There’s the scene in “The Blues Brothers” where they are at the fancy restaurant where their former horn player is now the maitre d’. He’s talking to someone on the phone and makes the statement “No sir, Mayor Daley no longer dines here. He’s dead, sir.”

There are many places in which a President Reagan was used as an example of something so absurd it could only be a joke. This was while Reagan was governor of California, of course.

This reminds me of Back to the Future, where Marty tells the Doc that Reagan is president, and Doc doesn’t believe him. (Not a changed meaning one, though.)

Slight hijack in terms of the category… but there’s a line in a Tori Amos song (“Pretty Good Year”, I believe) reference is made to a character who “burns his cds”… It’s meant literally but I can see people nowadays thinking he’s making cds on his computer.

But only time will tell if the Schwarzenegger Presidential Library will prove to be something similar.

Not exactly a change in meaning but future viewers won’t appreciate the prescience of the line.
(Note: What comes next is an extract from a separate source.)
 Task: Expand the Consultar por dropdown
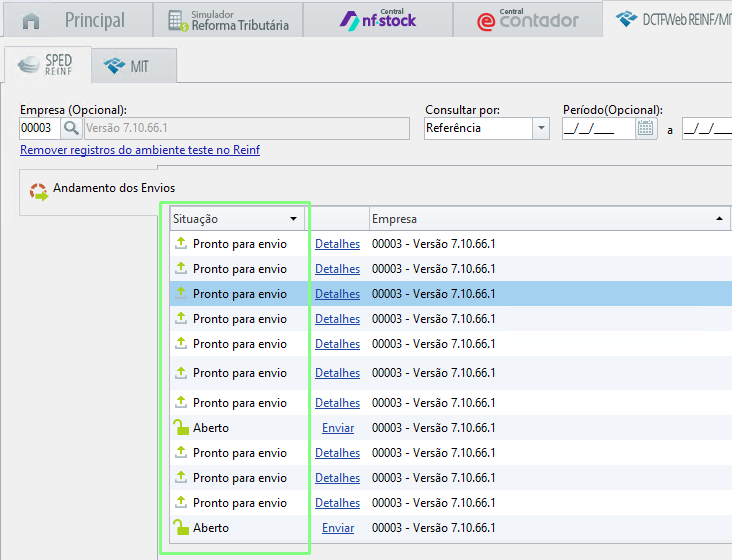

In an episode of The West Wing that predated 9-11 by almost a year, the fictional White House staff is talking about a terrorist threat and President Bartlett mentions Osama bin Laden by name.

Both Laurel and Hardy and the The Three Stooges had some funny “sleeping in the same bed together” skits. I bet you’ll never see any modern comedy team do that!

My folks and I were watching a McLain Stevenson era MASH episode in reruns early to mid 1980, in which Blake asks Radar what movies are available from HQ and Radar reads him a list that included “Bonzo Runs For President”. We looked at each other and said “How did they know?”

(*or whereever they get those things)

The only Bonzo movie was “Bedtime for Bonzo.” Reagen was already President when that joke was made

Really? He’s literally setting fire to his CDs? Man, completely didn’t get that. (Since it says “Greg, he writes letters/And burns his CDs” I figured both actions were creative ones.)

sorry, no.

Yes there was only one Bonzo movie, but the episode in which the joke was made was written and filmed in the early 70s.

We watched it in reruns in 1980 prior to the election. Carter was president from '76-'80 (well, '77 to '81 if you go by inaugural dates)

As a corrollary(?) to what furryman said, any pre-modern era reference to the word “gay.”

Or “fag.”

Sleeping in the same bed together is still done, but there is the requisite “We ain’t gay, we’re forced to do this” schtick.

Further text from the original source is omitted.